> **TEXT SEGMENT**:
## begin

Like any software, pgAdmin has bugs. At the time of writing there are 119 new or in-progress issues in the bug tracker, which is pretty good for a piece of software with so many moving parts, and regular-as-clockwork monthly releases. Over 10% of these issues are currently assigned to the reporter to gather further information, plus there will undoubtedly be some duplicates and support issues/feature requests in that number that haven’t yet been picked up in our weekly backlog refinement meeting and either closed or moved to the feature or support trackers.
Manual Testing
We have one person, Fahar, who is permanently assigned as QA to the pgAdmin team at EDB, though he is also responsible for a number of other product releases such as the PostgreSQL installers for Windows and macOS (pgAdmin is the vast majority of his work however).
Fahar primarily does four things:
Works to verify that issues reported to users are reproducible, when they require complex setup or the developers have failed to reproduce them.
Verifies that bugs that have been fixed by the developers actually do fix the reported problem.
Smoke tests release builds; that is, ensures the packages can be installed and basic functionality works prior to public release.
Tests new features once development is believed to be complete.
Automation
All pgAdmin tests and builds are automated using Jenkins. The system will notify the development team of any failures via email and via a dedicated Slack channel (internal to EDB). There are also large screens mounted on the wall in development offices to show the status of the test and build runs in real time.
Automated Testing
We have three primary automated test suites for pgAdmin, which are essential in allowing us to release quickly and regularly, with minimal issues.
Python Tests
The Python tests (sometimes referred to as the API tests) are intended to test the Python application that implements the pgAdmin server. The test suite will instantiate the server and then make hundreds of calls to the server with different inputs to ensure itr responds as expected. A small number of these tests operate directly on the Python code, and do not run through the API (e.g. for testing server import/export).
One of the Python tests is the RE-SQL (Reverse Engineered SQL) test. This is a special case as it’s a single test which is actually comprised of around 460 sub-tests, designed to test the SQL generation in pgAdmin; each sub-test will create or modify an object, and then validate that the SQL generated by pgAdmin is correct.
The Python tests are run on every check in to the pgAdmin GIT repository. There are nearly 1200 tests (plus the 460 RE-SQL tests), which are run on Windows, macOS and Linux against all supported database servers (PostgreSQL 9.5 through 12, and EDB Postgres Advanced Server 9.5 through 12). This equates to nearly 100,000 Python tests being run on every check in. The exact number isn’t quite that because some tests only run on certain database server versions.

## end

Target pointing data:
## begin

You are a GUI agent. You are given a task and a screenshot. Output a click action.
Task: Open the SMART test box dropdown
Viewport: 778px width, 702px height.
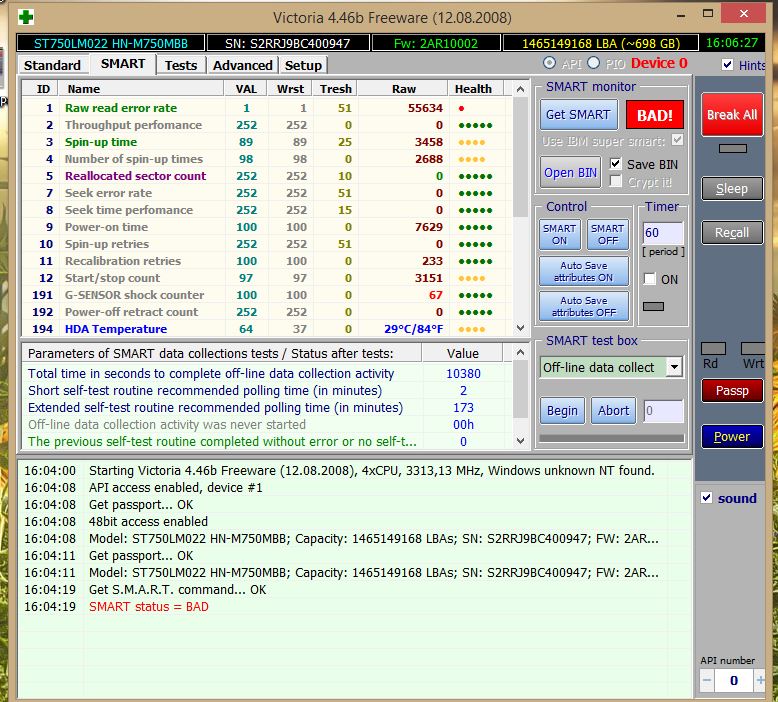tap(674, 367)
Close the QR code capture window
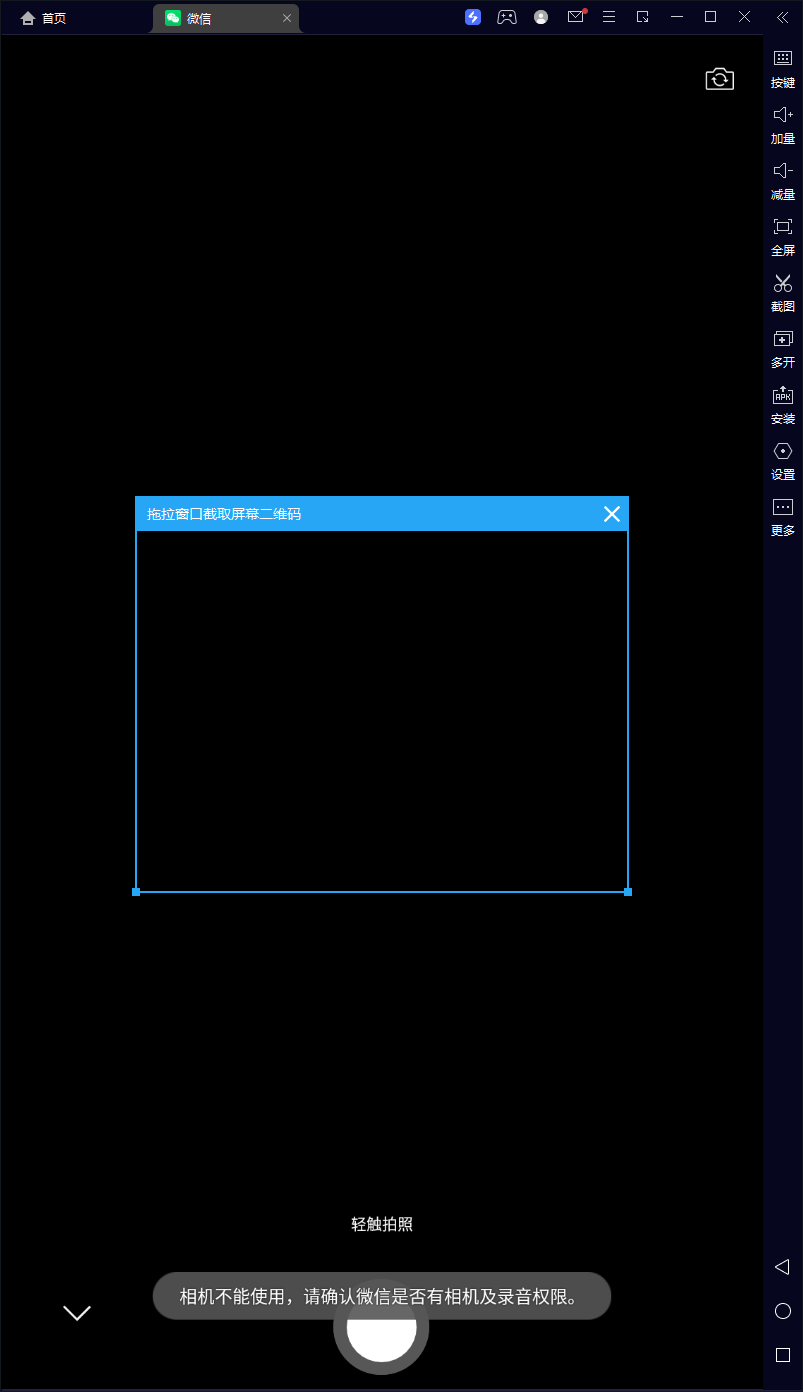Viewport: 803px width, 1392px height. (x=612, y=514)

## end

> **DIRECTIONS**:
a - Reproduce the part of the pgAdmin testing text that opens with the words containing "Manual Testing" and closes with "his work however).", switching "Fahar" to "the QA engineer".
b - Please condense the paragraph of the pgAdmin testing text that begins "All pgAdmin tests and builds" into a short bulleted list that keeps its main facts.

> **SOLUTION SET**:
a -
Manual Testing
We have one person, the QA engineer, who is permanently assigned as QA to the pgAdmin team at EDB, though he is also responsible for a number of other product releases such as the PostgreSQL installers for Windows and macOS (pgAdmin is the vast majority of his work however).

b -
- Jenkins automates all pgAdmin tests and builds.
- The development team learns of failures by email and through a dedicated Slack channel internal to EDB.
- Large wall-mounted screens in development offices show test and build status in real time.